Halogen-bonded network of trinuclear copper(II) 4-iodo­pyrazolate complexes formed by mutual breakdown of chloro­form and nanojars

Crystals of bis­(tetra­butyl­ammonium) di-μ3-chlorido-­tris­(μ2-4-iodo­pyrazolato-κ2N:N′)tris­[chlorido­cuprate(II)] 1,4-dioxane hemisolvate, (C16H36N)2[Cu3(C3H2IN2)3Cl5]·0.5C4H8O or (Bu4N)2[CuII3(μ3-Cl)2(μ-4-I-pz)3Cl3]·0.5C4H8O, were obtained by evaporating a solution of (Bu4N)2[{CuII(μ-OH)(μ-4-I-pz)}nCO3] (n = 27–31) nanojars in chloro­form/1,4-dioxane. The decomposition of chloro­form in the presence of oxygen and moisture provides HCl, which leads to the breakdown of nanojars to the title trinuclear copper(II) pyrazolate complex, and possibly CuII ions and free 4-iodo­pyrazole. CuII ions, in turn, act as catalyst for the accelerated decomposition of chloro­form, ultimately leading to the complete breakdown of nanojars. The crystal structure presented here provides the first structural description of a trinuclear copper(II) pyrazolate complex with iodine-substituted pyrazoles. In contrast to related trinuclear complexes based on differently substituted 4-R-pyrazoles (R = H, Cl, Br, Me), the [Cu3(μ-4-I-pz)3Cl3] core in the title complex is nearly planar. This difference is likely a result of the presence of the iodine substituent, which provides a unique, novel feature in copper pyrazolate chemistry.

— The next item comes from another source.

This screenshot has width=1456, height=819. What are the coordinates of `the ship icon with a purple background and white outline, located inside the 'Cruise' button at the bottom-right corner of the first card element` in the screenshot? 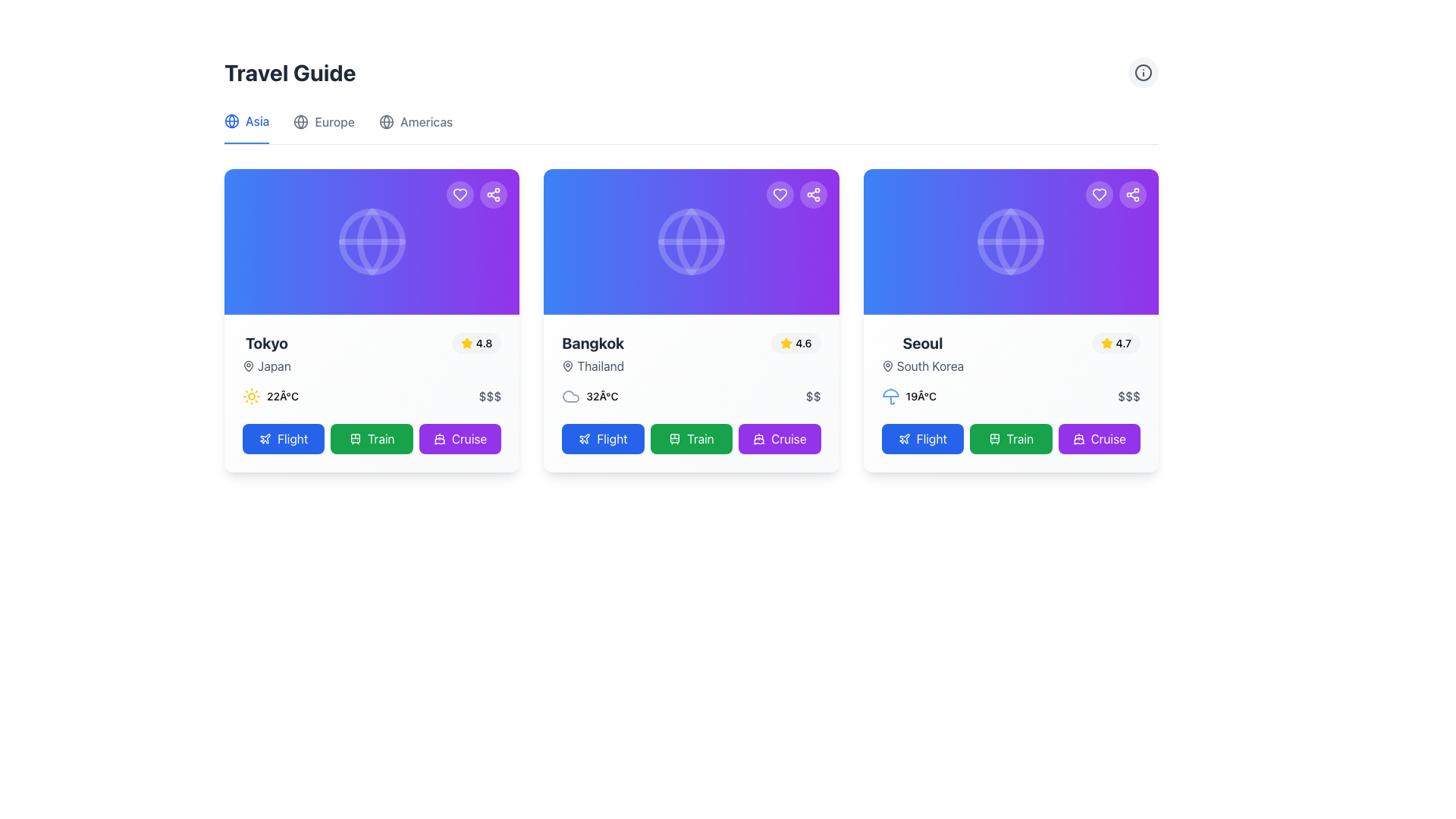 It's located at (438, 438).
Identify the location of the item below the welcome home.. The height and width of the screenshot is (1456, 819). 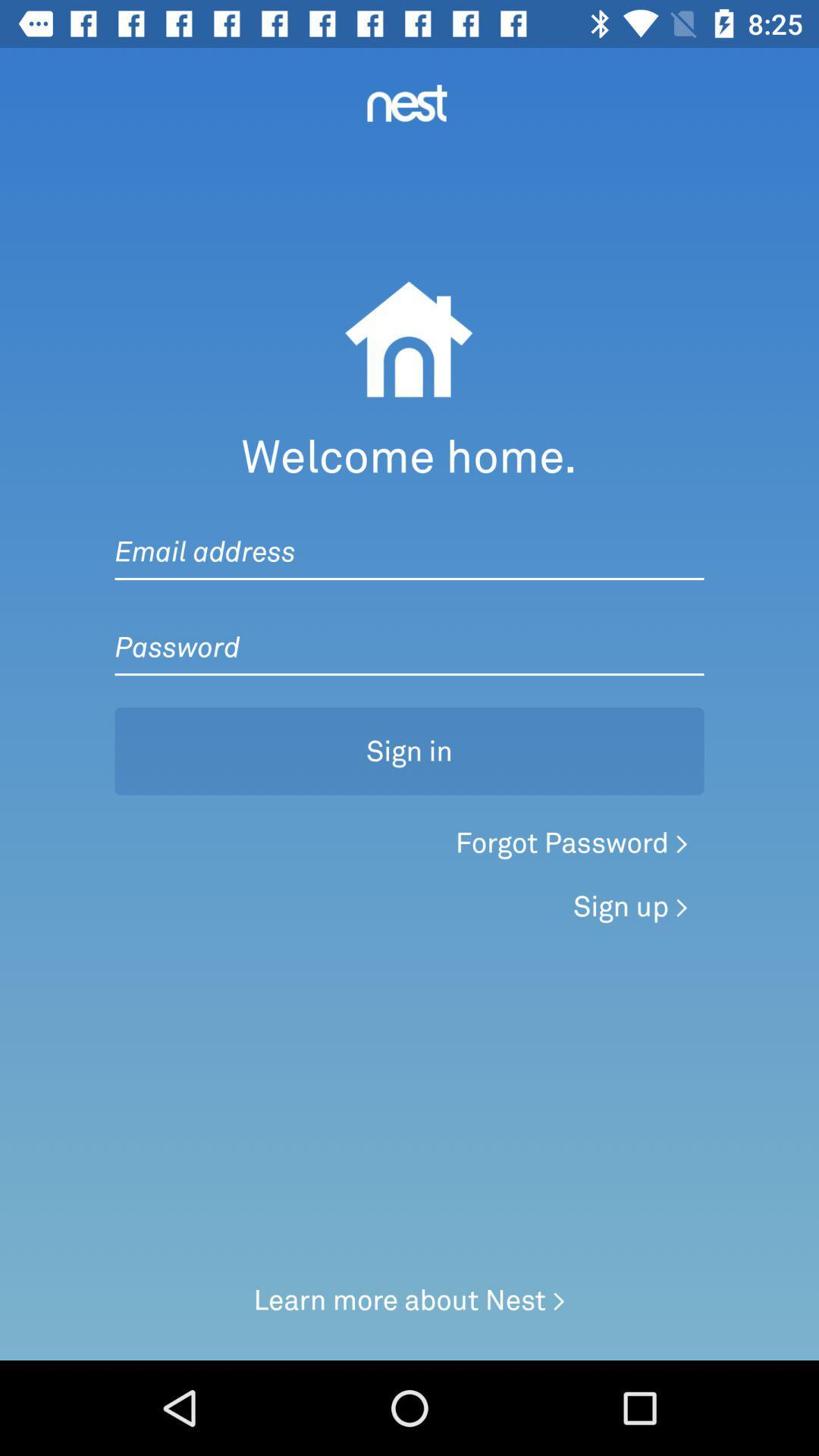
(410, 536).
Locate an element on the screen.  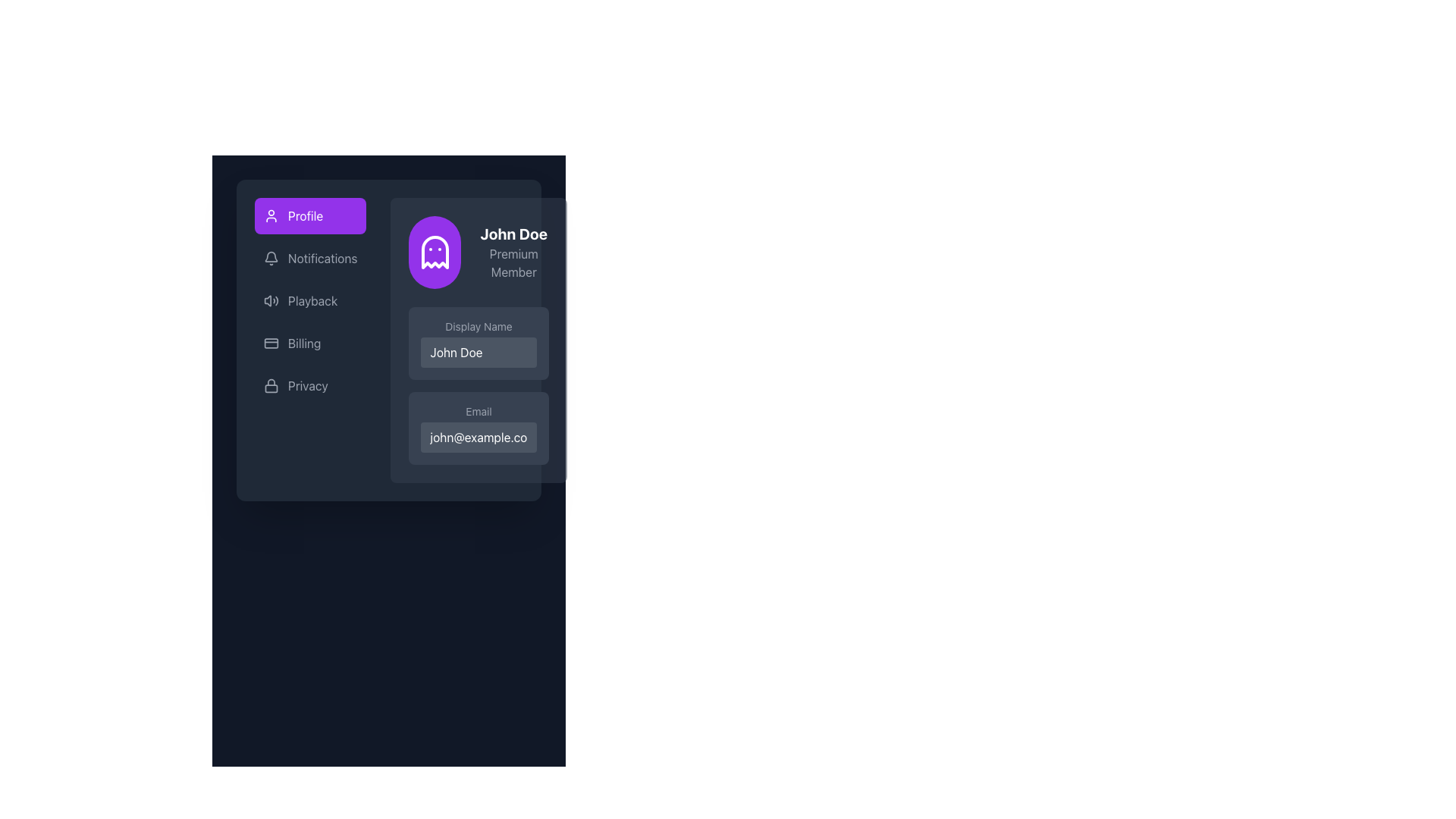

Thus, the iodine atoms form halogen bonds with the terminal chlorido ligands of the surrounding complexes [mean length of I⋯Cl contacts = 3.48 (1) Å], leading to an extended two-dimensional, halogen-bonded network along (-110). The cavities within this framework are filled by centrosymmetric 1,4-dioxane solvent mol­ecules, which create further bridges via C—H⋯Cl hydrogen bonds with terminal chlorido ligands of the trinuclear complex not involved in halogen bonding.